If there was one thing we are truly short of in this world, it is people being kind, and not least, kind to themselves. “Kind to Self” is an essential ingredient to healthy living – and in case there are one or two who think “Selfish!”, that is not what I mean. Being selfish in that negative sense is a result of trying to compensate for an absence of true kindness.
When you know kindness, you do not need selfishness. Kindness is the perfect antidote. Kindness brings strength and authority to your life. It is not the same as pampering.
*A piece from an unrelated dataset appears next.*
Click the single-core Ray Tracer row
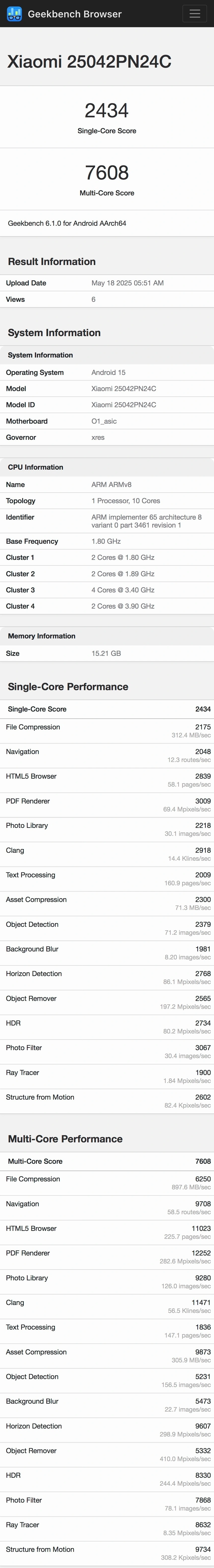 pos(107,1076)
A kind parent isn’t one who lets a child run rampant and buys whatever they demand, but rather gives that child security, and provides flexible boundaries sufficient to explore risk and still enjoy a sense of conditional safety. “Kind to Self” means taking responsibility for your own happiness and not hoping everyone else in the world might make you happy. “Kind to Self” results in inner freedom.
When it comes to being (or is it ‘doing’?) “Kind to Self”, I plan to be the expert and I’m keen to learn how to do it better. When the container that is my life is filled and overflowing with kindness, the people around me are going to well-and-truly benefit from that overflow.
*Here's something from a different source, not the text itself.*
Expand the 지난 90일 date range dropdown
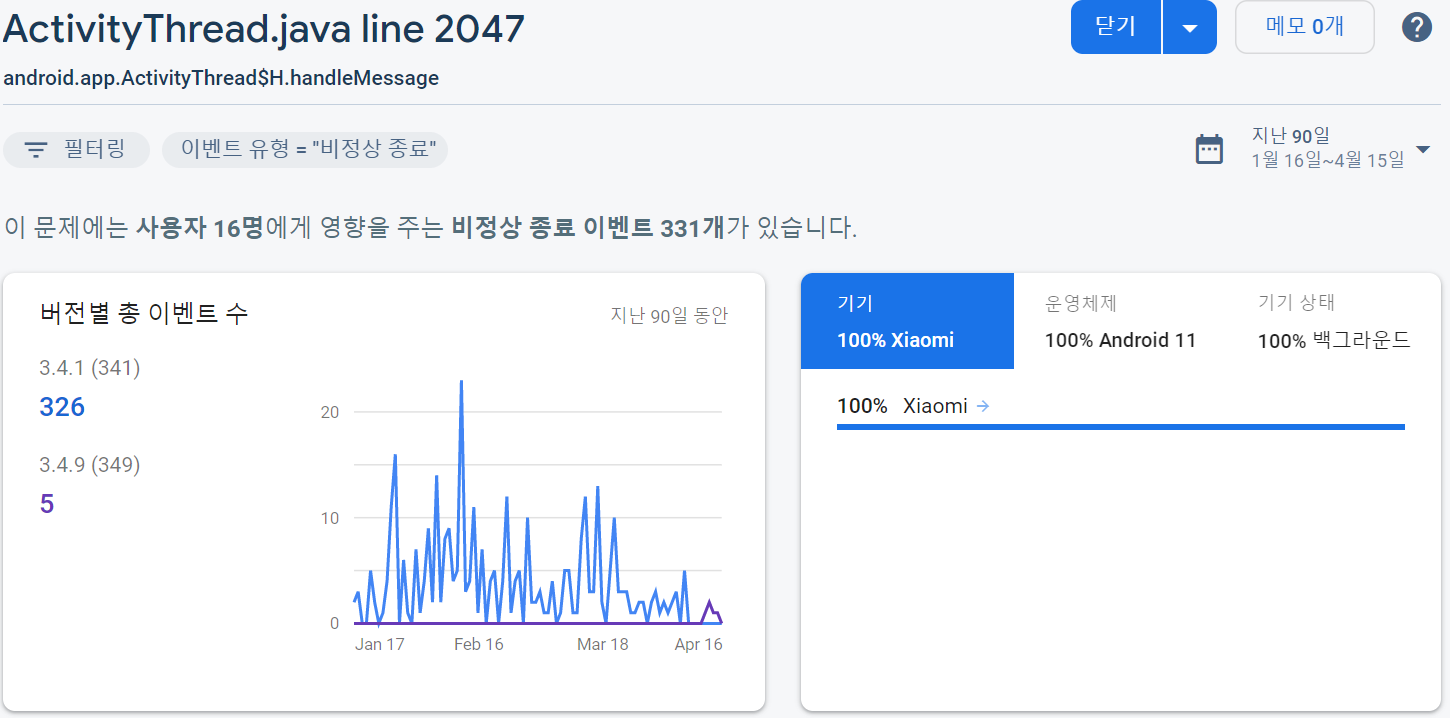Image resolution: width=1450 pixels, height=718 pixels. (1423, 149)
That’s the reason I’m off on my motorbike in a minute. I need a short break from the delights of Powerchange to be alone with my thoughts for a morning. (Roy will get a break from me too!) In my case “Kind to Self” is to honour the need I know I have to recharge. I’ll give myself some individual attention, some positive solitude and come back refreshed.
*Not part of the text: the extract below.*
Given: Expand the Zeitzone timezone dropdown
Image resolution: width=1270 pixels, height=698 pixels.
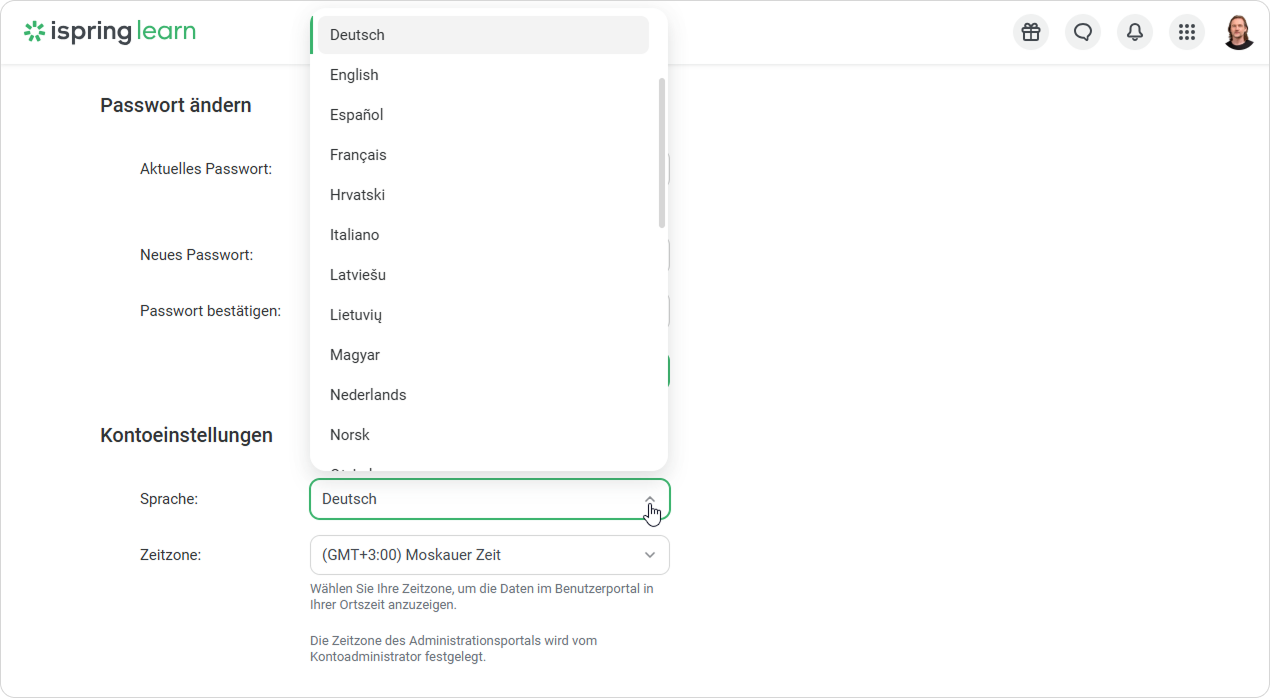Looking at the screenshot, I should tap(489, 555).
A friend emailed me yesterday to say her business had been a ‘rollercoaster’. Know the feeling? Loads of ups and downs following one another in frighteningly (or exhilaratingly) quick succession.
Assuming ‘ups’ are the tough bits and the ‘downs’ easier, we tend to see in the next few cycles what fits our expectations. Here are two alternatives for a person going through a tough time:
a) “Whatever good times I go through they always seem to be followed by one of these debilitating climbs. It is really hard.” Or…
b) “I often go through tough times, but there is always a good time after that. I just keep going till I break through.”
Or as an old preacher used to say, “As surely as the Lord paints the sunsets, the dawn will come!” He knew a thing or two.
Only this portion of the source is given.